=== Activity ===
Even the shortest line counts, so transcribe all the data exactly.

Records from a dataset:
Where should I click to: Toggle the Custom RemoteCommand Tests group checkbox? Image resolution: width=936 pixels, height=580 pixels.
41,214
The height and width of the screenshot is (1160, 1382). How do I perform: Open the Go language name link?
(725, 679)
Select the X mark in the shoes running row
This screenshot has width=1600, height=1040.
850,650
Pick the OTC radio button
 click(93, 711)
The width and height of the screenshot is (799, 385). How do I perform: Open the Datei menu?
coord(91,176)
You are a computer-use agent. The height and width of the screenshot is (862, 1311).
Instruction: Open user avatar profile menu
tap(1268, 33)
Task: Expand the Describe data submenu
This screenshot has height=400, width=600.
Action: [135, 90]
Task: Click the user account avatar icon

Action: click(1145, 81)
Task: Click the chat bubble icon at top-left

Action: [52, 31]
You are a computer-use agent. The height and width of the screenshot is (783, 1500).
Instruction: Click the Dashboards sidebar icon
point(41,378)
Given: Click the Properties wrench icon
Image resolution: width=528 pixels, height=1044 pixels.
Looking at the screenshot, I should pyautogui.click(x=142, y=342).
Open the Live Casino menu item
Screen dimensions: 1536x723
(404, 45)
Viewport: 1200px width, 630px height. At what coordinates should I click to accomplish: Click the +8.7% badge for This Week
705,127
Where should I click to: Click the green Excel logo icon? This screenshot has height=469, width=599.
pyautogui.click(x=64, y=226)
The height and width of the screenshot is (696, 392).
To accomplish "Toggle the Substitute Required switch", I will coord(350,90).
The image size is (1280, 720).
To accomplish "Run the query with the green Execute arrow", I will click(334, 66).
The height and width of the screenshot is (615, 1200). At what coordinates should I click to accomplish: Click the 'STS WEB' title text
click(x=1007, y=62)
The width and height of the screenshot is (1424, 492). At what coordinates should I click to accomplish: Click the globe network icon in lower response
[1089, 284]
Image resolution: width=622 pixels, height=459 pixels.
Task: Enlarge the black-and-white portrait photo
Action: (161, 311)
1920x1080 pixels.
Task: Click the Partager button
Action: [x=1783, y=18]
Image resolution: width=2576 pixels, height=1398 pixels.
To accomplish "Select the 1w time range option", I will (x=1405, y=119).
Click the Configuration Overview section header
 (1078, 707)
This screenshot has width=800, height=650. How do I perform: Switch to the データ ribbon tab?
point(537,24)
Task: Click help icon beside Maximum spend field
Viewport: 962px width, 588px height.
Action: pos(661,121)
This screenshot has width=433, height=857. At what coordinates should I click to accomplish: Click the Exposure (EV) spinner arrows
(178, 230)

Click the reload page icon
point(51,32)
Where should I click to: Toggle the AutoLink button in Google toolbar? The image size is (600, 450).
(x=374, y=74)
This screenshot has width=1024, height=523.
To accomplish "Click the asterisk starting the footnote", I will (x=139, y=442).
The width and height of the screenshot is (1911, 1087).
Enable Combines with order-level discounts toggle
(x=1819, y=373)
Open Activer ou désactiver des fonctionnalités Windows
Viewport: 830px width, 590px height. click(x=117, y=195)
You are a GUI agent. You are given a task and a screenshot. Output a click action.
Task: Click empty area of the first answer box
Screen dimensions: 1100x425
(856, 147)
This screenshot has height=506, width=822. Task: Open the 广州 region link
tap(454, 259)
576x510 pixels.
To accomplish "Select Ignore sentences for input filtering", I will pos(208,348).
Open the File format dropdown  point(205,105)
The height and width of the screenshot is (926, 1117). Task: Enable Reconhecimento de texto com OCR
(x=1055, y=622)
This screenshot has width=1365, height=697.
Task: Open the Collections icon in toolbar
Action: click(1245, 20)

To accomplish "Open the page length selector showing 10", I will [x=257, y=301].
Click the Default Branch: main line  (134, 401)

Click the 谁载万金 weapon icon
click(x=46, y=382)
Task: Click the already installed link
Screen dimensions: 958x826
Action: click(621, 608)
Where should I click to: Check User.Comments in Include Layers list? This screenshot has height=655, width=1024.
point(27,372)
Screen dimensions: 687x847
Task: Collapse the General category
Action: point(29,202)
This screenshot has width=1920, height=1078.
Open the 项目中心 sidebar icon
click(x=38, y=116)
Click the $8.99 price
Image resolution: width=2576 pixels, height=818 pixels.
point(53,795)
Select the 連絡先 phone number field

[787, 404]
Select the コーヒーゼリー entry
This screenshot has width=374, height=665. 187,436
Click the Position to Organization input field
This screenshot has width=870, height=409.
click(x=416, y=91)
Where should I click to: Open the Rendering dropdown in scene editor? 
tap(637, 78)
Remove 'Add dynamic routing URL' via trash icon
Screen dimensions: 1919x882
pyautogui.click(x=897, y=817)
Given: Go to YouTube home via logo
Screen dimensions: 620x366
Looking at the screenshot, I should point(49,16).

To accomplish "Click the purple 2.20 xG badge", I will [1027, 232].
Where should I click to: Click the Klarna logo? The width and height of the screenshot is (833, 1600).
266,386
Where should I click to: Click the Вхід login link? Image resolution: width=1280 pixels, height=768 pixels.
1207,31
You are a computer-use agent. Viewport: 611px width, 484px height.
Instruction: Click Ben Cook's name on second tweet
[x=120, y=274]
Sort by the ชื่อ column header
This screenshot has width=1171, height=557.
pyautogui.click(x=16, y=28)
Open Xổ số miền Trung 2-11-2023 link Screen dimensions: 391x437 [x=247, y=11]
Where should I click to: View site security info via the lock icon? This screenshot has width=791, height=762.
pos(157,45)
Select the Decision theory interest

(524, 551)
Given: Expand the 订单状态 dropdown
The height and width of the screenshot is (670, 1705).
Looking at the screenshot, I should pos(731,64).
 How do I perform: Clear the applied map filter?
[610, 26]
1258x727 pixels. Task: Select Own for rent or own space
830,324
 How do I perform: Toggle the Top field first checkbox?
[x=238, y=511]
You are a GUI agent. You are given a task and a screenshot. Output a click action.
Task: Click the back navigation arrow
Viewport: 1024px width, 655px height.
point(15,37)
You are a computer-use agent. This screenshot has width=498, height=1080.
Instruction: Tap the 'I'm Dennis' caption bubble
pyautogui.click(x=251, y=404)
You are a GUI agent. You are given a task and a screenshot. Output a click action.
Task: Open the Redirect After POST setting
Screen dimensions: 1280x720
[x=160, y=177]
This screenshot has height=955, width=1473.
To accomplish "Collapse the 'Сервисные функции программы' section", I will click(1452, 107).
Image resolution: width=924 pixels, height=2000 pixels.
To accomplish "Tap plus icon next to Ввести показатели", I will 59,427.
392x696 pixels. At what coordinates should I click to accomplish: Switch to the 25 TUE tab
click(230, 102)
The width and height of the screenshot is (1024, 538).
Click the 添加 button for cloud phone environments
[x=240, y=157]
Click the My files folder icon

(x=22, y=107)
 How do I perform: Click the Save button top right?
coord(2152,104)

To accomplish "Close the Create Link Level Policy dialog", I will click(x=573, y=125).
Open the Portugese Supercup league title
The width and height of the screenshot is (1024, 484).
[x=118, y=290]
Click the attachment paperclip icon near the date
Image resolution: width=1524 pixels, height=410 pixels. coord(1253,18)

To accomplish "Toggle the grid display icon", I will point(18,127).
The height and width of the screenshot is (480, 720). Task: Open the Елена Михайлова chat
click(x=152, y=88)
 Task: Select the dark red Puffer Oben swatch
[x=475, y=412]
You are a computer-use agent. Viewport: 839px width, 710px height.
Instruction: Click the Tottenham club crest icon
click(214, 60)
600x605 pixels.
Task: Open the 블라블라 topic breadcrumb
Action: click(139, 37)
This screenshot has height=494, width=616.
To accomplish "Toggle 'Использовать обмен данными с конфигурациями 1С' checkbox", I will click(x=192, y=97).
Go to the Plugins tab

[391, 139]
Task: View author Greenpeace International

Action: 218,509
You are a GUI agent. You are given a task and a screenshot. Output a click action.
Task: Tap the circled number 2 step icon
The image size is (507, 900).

=== Result of this task ===
Where should I click to: Toggle the Custom RemoteCommand Tests group checkbox? Image resolution: width=936 pixels, height=580 pixels.
41,214
The height and width of the screenshot is (1160, 1382). How do I perform: Open the Go language name link?
(725, 679)
Select the X mark in the shoes running row
This screenshot has width=1600, height=1040.
850,650
Pick the OTC radio button
 click(93, 711)
The width and height of the screenshot is (799, 385). How do I perform: Open the Datei menu?
coord(91,176)
You are a computer-use agent. The height and width of the screenshot is (862, 1311).
Instruction: Open user avatar profile menu
tap(1268, 33)
Task: Expand the Describe data submenu
This screenshot has height=400, width=600.
Action: [135, 90]
Task: Click the user account avatar icon

Action: click(1145, 81)
Task: Click the chat bubble icon at top-left

Action: [52, 31]
You are a computer-use agent. The height and width of the screenshot is (783, 1500).
Instruction: Click the Dashboards sidebar icon
point(41,378)
Given: Click the Properties wrench icon
Image resolution: width=528 pixels, height=1044 pixels.
Looking at the screenshot, I should pyautogui.click(x=142, y=342).
Open the Live Casino menu item
Screen dimensions: 1536x723
(404, 45)
Viewport: 1200px width, 630px height. At what coordinates should I click to accomplish: Click the +8.7% badge for This Week
705,127
Where should I click to: Click the green Excel logo icon? This screenshot has height=469, width=599.
pyautogui.click(x=64, y=226)
The height and width of the screenshot is (696, 392).
To accomplish "Toggle the Substitute Required switch", I will coord(350,90).
The image size is (1280, 720).
To accomplish "Run the query with the green Execute arrow", I will click(334, 66).
The height and width of the screenshot is (615, 1200). At what coordinates should I click to accomplish: Click the 'STS WEB' title text
click(x=1007, y=62)
The width and height of the screenshot is (1424, 492). At what coordinates should I click to accomplish: Click the globe network icon in lower response
[1089, 284]
Image resolution: width=622 pixels, height=459 pixels.
Task: Enlarge the black-and-white portrait photo
Action: (161, 311)
1920x1080 pixels.
Task: Click the Partager button
Action: [x=1783, y=18]
Image resolution: width=2576 pixels, height=1398 pixels.
To accomplish "Select the 1w time range option", I will (x=1405, y=119).
Click the Configuration Overview section header
 (1078, 707)
This screenshot has width=800, height=650. How do I perform: Switch to the データ ribbon tab?
point(537,24)
Task: Click help icon beside Maximum spend field
Viewport: 962px width, 588px height.
Action: pos(661,121)
This screenshot has width=433, height=857. At what coordinates should I click to accomplish: Click the Exposure (EV) spinner arrows
(178, 230)

Click the reload page icon
point(51,32)
Where should I click to: Toggle the AutoLink button in Google toolbar? The image size is (600, 450).
(x=374, y=74)
This screenshot has width=1024, height=523.
To accomplish "Click the asterisk starting the footnote", I will (x=139, y=442).
The width and height of the screenshot is (1911, 1087).
Enable Combines with order-level discounts toggle
(x=1819, y=373)
Open Activer ou désactiver des fonctionnalités Windows
Viewport: 830px width, 590px height. click(x=117, y=195)
You are a GUI agent. You are given a task and a screenshot. Output a click action.
Task: Click empty area of the first answer box
Screen dimensions: 1100x425
(856, 147)
This screenshot has height=506, width=822. Task: Open the 广州 region link
tap(454, 259)
576x510 pixels.
To accomplish "Select Ignore sentences for input filtering", I will pos(208,348).
Open the File format dropdown  point(205,105)
The height and width of the screenshot is (926, 1117). Task: Enable Reconhecimento de texto com OCR
(x=1055, y=622)
This screenshot has width=1365, height=697.
Task: Open the Collections icon in toolbar
Action: click(1245, 20)

To accomplish "Open the page length selector showing 10", I will [x=257, y=301].
Click the Default Branch: main line  (134, 401)

Click the 谁载万金 weapon icon
click(x=46, y=382)
Task: Click the already installed link
Screen dimensions: 958x826
Action: click(621, 608)
Where should I click to: Check User.Comments in Include Layers list? This screenshot has height=655, width=1024.
point(27,372)
Screen dimensions: 687x847
Task: Collapse the General category
Action: point(29,202)
This screenshot has width=1920, height=1078.
Open the 项目中心 sidebar icon
click(x=38, y=116)
Click the $8.99 price
Image resolution: width=2576 pixels, height=818 pixels.
point(53,795)
Select the 連絡先 phone number field

[787, 404]
Select the コーヒーゼリー entry
This screenshot has width=374, height=665. 187,436
Click the Position to Organization input field
This screenshot has width=870, height=409.
click(x=416, y=91)
Where should I click to: Open the Rendering dropdown in scene editor? 
tap(637, 78)
Remove 'Add dynamic routing URL' via trash icon
Screen dimensions: 1919x882
pyautogui.click(x=897, y=817)
Given: Go to YouTube home via logo
Screen dimensions: 620x366
Looking at the screenshot, I should point(49,16).

To accomplish "Click the purple 2.20 xG badge", I will [1027, 232].
Where should I click to: Click the Klarna logo? The width and height of the screenshot is (833, 1600).
266,386
Where should I click to: Click the Вхід login link? Image resolution: width=1280 pixels, height=768 pixels.
1207,31
You are a computer-use agent. Viewport: 611px width, 484px height.
Instruction: Click Ben Cook's name on second tweet
[x=120, y=274]
Sort by the ชื่อ column header
This screenshot has width=1171, height=557.
pyautogui.click(x=16, y=28)
Open Xổ số miền Trung 2-11-2023 link Screen dimensions: 391x437 [x=247, y=11]
Where should I click to: View site security info via the lock icon? This screenshot has width=791, height=762.
pos(157,45)
Select the Decision theory interest

(524, 551)
Given: Expand the 订单状态 dropdown
The height and width of the screenshot is (670, 1705).
Looking at the screenshot, I should pos(731,64).
 How do I perform: Clear the applied map filter?
[610, 26]
1258x727 pixels. Task: Select Own for rent or own space
830,324
 How do I perform: Toggle the Top field first checkbox?
[x=238, y=511]
You are a GUI agent. You are given a task and a screenshot. Output a click action.
Task: Click the back navigation arrow
Viewport: 1024px width, 655px height.
point(15,37)
You are a computer-use agent. This screenshot has width=498, height=1080.
Instruction: Tap the 'I'm Dennis' caption bubble
pyautogui.click(x=251, y=404)
You are a GUI agent. You are given a task and a screenshot. Output a click action.
Task: Open the Redirect After POST setting
Screen dimensions: 1280x720
[x=160, y=177]
This screenshot has height=955, width=1473.
To accomplish "Collapse the 'Сервисные функции программы' section", I will click(1452, 107).
Image resolution: width=924 pixels, height=2000 pixels.
To accomplish "Tap plus icon next to Ввести показатели", I will 59,427.
392x696 pixels. At what coordinates should I click to accomplish: Switch to the 25 TUE tab
click(230, 102)
The width and height of the screenshot is (1024, 538).
Click the 添加 button for cloud phone environments
[x=240, y=157]
Click the My files folder icon

(x=22, y=107)
 How do I perform: Click the Save button top right?
coord(2152,104)

To accomplish "Close the Create Link Level Policy dialog", I will click(x=573, y=125).
Open the Portugese Supercup league title
The width and height of the screenshot is (1024, 484).
[x=118, y=290]
Click the attachment paperclip icon near the date
Image resolution: width=1524 pixels, height=410 pixels. coord(1253,18)

To accomplish "Toggle the grid display icon", I will point(18,127).
The height and width of the screenshot is (480, 720). Task: Open the Елена Михайлова chat
click(x=152, y=88)
 Task: Select the dark red Puffer Oben swatch
[x=475, y=412]
You are a computer-use agent. Viewport: 839px width, 710px height.
Instruction: Click the Tottenham club crest icon
click(214, 60)
600x605 pixels.
Task: Open the 블라블라 topic breadcrumb
Action: click(139, 37)
This screenshot has height=494, width=616.
To accomplish "Toggle 'Использовать обмен данными с конфигурациями 1С' checkbox", I will click(x=192, y=97).
Go to the Plugins tab

[391, 139]
Task: View author Greenpeace International

Action: 218,509
You are a GUI agent. You are given a task and a screenshot. Output a click action.
Task: Tap the circled number 2 step icon
The image size is (507, 900).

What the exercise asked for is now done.